Fu infatti il principe Al Khalifa, presidente della federazione motoristica del Bahrein, a insistere affinché la sua nazione potesse inserirsi nel calendario della Fomula 1. La prima edizione, programmata per l’aprile del 2004, rischiò di slittare a causa di un ritardo dei lavori, conclusi infine quasi a ridosso dell’inaugurazione. Michael Schumacher, su Ferrari, fu il primo pilota a salire sul gradino più alto del podio, affiancato dal compagno Rubens Barrichello.

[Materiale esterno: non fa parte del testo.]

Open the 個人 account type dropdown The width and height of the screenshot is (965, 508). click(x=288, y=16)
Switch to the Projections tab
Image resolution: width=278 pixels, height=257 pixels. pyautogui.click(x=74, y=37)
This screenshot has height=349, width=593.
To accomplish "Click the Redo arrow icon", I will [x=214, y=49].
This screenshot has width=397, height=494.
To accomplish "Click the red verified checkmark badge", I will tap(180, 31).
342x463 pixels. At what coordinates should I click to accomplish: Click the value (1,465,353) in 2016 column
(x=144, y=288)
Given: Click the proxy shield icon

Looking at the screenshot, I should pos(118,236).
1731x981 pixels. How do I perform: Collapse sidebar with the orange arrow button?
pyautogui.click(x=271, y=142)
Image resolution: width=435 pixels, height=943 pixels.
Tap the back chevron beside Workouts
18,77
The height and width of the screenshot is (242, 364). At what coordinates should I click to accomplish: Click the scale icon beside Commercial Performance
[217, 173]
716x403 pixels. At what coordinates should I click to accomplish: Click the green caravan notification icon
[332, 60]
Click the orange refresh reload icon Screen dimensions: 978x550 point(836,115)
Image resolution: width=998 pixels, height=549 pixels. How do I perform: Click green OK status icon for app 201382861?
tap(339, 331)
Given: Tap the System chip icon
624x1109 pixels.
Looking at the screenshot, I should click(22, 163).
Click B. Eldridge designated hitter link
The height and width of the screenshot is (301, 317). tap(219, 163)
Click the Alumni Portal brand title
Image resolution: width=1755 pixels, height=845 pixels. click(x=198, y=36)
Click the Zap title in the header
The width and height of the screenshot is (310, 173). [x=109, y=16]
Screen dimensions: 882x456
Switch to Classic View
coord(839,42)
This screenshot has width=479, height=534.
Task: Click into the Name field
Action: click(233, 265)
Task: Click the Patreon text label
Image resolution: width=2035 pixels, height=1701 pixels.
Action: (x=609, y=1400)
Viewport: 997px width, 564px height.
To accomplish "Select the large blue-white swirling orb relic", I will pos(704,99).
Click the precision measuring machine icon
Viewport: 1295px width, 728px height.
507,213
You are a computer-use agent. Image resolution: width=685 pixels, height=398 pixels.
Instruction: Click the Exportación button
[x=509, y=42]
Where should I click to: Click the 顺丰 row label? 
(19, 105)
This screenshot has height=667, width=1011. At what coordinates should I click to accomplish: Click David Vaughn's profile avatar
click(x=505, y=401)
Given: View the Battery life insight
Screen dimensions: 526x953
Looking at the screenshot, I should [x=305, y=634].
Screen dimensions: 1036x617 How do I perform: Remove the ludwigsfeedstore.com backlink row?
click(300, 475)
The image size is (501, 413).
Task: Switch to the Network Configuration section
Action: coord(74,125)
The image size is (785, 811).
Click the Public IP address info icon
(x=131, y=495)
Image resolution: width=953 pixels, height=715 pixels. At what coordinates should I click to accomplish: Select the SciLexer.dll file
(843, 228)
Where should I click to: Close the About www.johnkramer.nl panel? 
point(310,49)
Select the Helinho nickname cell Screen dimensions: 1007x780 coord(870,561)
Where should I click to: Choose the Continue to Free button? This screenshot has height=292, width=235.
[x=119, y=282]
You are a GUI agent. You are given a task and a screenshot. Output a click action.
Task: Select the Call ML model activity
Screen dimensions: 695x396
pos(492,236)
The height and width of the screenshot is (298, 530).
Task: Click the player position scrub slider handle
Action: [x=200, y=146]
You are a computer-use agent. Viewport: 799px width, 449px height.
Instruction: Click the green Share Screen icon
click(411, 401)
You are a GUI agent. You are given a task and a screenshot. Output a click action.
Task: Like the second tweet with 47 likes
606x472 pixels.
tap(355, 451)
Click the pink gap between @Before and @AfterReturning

Le tensioni politiche proseguirono lungo il corso degli anni, fra le proteste degli oppositori, che individuavano nel Gran Premio uno dei simboli della famiglia reale detentrice del potere e la generale instabilità della turbolenta regione medio orientale. Questo coacervo di tensioni raggiunse il proprio apice nel 2011, quando, a seguito di una preoccupante crisi interna, la FIA ipotizzò la cancellazione della gara.
Il patron della Formula 1, Bernie Ecclestone, tentò una mediazione fra i vertici della FIA e i piloti, preoccupati per la situazione critica in cui versava il Bahrain e i vertici della famiglia reale locale, decisi a non cedere agli oppositori. Dopo una serie di rinvii, i vertici della Formula 1 decisero di annullare il Gran Premio, scegliendo di non sostituirlo con un omologo europeo, come proposto inizialmente da alcuni sponsor.
L’anno dopo, sebbene la situazione socio-politica non avesse mostrato notevoli miglioramenti, il circuito ricomparve nel calendario e da allora, pur sottoposto a misure di sicurezza elevatissime, non ne è più uscito. La Force India, sensibile alle minacce, decise all’epoca di non disputare le prove libere e, il giorno seguente, le televisioni mandarono in onda pochissime inquadrature della casa anglo-indiana. Secondo i media inglesi, si trattò di un chiaro segnale di Bernie Ecclestone, che volle così lanciare un monito alle varie scuderie affinchè si allineassero ai desideri dei vertici.
Analizzando invece la storia sportiva del circuito, il pilota che sembra amare maggiormente questo tracciato è Fernando Alonso, che per tre volte ha iscritto il suo nome nell’albo d’oro: nel 2005 e nel 2006 su Renault e nel 2010 alla guida della Ferrari. Quest’ultima vittoria coincise con il suo esordio con la casa di Maranello, poichè, quell’anno, il Mondiale prese avvio proprio a Manama. Lo spagnolo, qualificatosi terzo durante la giornata di sabato, dietro a Sebastian Vettel e al compagno Felipe Massa, parve così presentarsi sotto i migliori auspici alla guida della Rossa.
Al termine di una corsa in cui una serie di incidenti e guai tecnici costrinsero al ritiro vari piloti, tra i quali il rivale Vettel, lo spagnolo tagliò il traguardo, seguito da Massa, per una nuova doppietta Ferrari, dopo quella del 2004. Michael Schumacher, il protagonista della precedente vittoria e ora rientrato in Formula 1 dopo tre anni sabbatici, giunse sesto su una Mercedes.
Domenica i valori sembrano essersi capovolti: è la Mercedes la squadra da battere, mentre la Ferrari, esaurito l’effetto sorpresa, dovrà avere l’accortezza di gestire una gara d’attesa, nella speranza che i tedeschi possano commettere qualche errore o dimostrino qualche inattesa debolezza.